Menuju konten utama

Mengubah Resapan Air Menuai Banjir Kemang

Kawasan Kemang, Jakarta Selatan, kembali direndam banjir. Itu bukan sesuatu yang baru. Kawasan yang kini dipenuhi bangunan komersial dan perumahan elit itu, sejatinya diperuntukkan bagi resapan air. Peralihan fungsi lahan akhirnya membuat wilayah tersebut sebagai salah satu langganan banjir di ibukota.

Mengubah Resapan Air Menuai Banjir Kemang
Satu unit mobil terendam banjir di jalan Kemang Selatan 8, Jakarta, Minggu (28/8) dini hari. Curah hujan yang tinggi serta meluapnya Kali Krukut menyebabkan kawasan tersebut dilanda banjir setingginya 70 cm hingga satu meter. ANTARA FOTO/Ali Qital/kye/16.

tirto.id - Jarum jam baru saja menunjukan pukul delapan malam ketika Robin sampai di Kawasan Darmawangsa, Jakarta Selatan, Sabtu (27/8/2016 pekan lalu. Niat berkumpul liburan akhir pekan bersama teman-temannya batal. Hujan yang mengguyur kawasan Jakarta dan sekitarnya, membuat Robin mengurungkan niatnya dalam-dalam. Apalagi kebetulan, dia hendak menuju sebuah kafe di kawasan Kemang, Jakarta Selatan. Kabar kurang baik justru datang dari Twitter TMC Polda Metro Jaya.

“Di Twitter TMC, Kemang Raya banjir,” kata Robin saat berbincang dengan tirto.id, pada Senin (29/8/2016). Dia pun langsung banting setir untuk kembali ke indekosnya di Jalan Radio Dalam, Kebayoran Baru, Jakarta Selatan “Jalanan sudah macet total,” kata Robin.
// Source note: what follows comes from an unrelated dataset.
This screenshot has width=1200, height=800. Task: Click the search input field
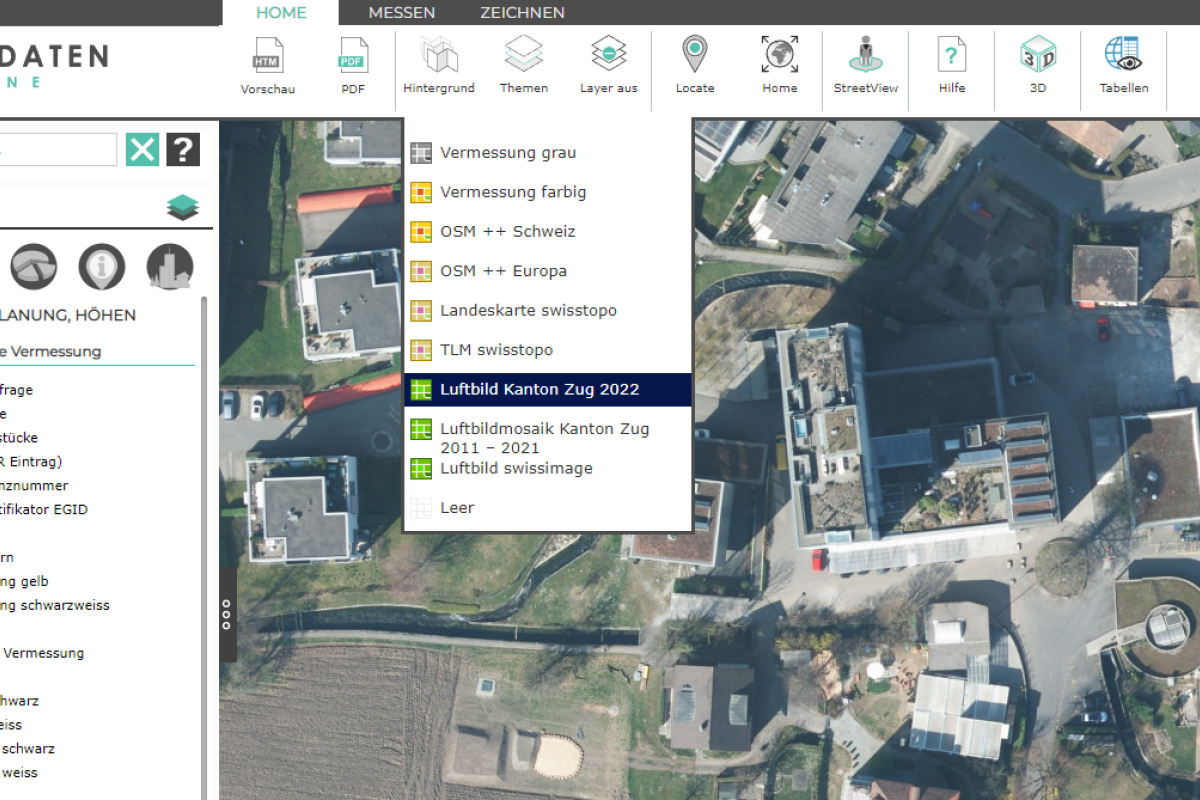pyautogui.click(x=60, y=150)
Pada Sabtu pekan lalu, lini masa Twitter memang ramai memperbincangkan banjir di Kawasan Kemang, Jakarta Selatan. Banjir setinggi kurang lebih pinggang orang dewasa membuat jalan di kawasan yang dikenal pusatnya anak gaul di selatan Jakarta, tak bisa dilintasi. Mobil-mobil terendah banjir, sementara sejumlah sepeda motor dievakuasi. Untuk sejenak, kawasan Kemang menyerupai danau, akibat banjir luapan aliran Kali Krukut yang melintas di daerah itu.

Diki, salah seorang warga yang tinggal di perumahan tak jauh dari Jalan Kemang Raya mengatakan, setiap kali hujan mengguyur selama satu jam lebih, otomatis daerahnya terendam banjir. Puncaknya Sabtu malam pekan lalu. Banjir telah membuat lumpuh kawasan Kemang. “Hujan sejam lebih saja sudah banjir,” ujar Diki.
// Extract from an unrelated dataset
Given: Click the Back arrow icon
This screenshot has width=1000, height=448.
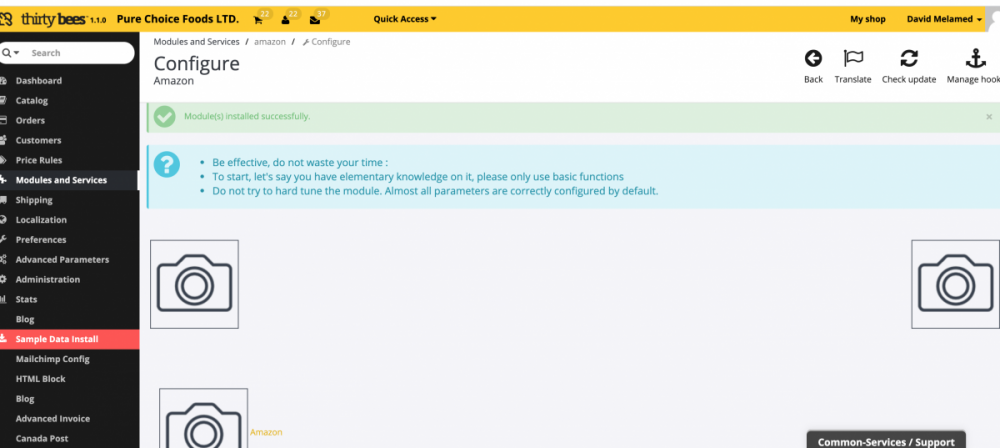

Apa yang dikatakan Diki benar adanya. Sejak kawasan itu dipenuhi bangunan komersial dan juga perumahan elit, banjir memang selalu menjadi hantu bagi warga setempat. Itu sudah terjadi selama bertahun-tahun. Beritanya muncul tenggelam, dan tidak pernah mendapatkan penanganan yang serius. Untuk mengurai permasalahan itu juga sudah sulit karena sudah terlanjur muncul bangunan-bangunan yang jika ditelusuri, mereka memiliki keabsahan perizinan. Keputusan sesat di masa lalu yang menyusahkan masa depan.

Alih Fungsi Lahan

Kemang seharusnya merupakan daerah resapan. Sayangnya, sebagian besar lahan resapan itu telah beralih fungsi. Kemang bukan satu-satunya wilayah yang mengalami alih fungsi. Ada lagi Kelapa Gading, Pondok Indah, termasuk juga kawasan Angke di Jakarta Utara, yang merupakan daerah resapan tetapi sudah dijejali oleh hutan-hutan beton. Wilayah tersebut sesungguhnya merupakan daerah resapan air seperti tertuang dalam Rencana Induk Djakarta 1965-1985.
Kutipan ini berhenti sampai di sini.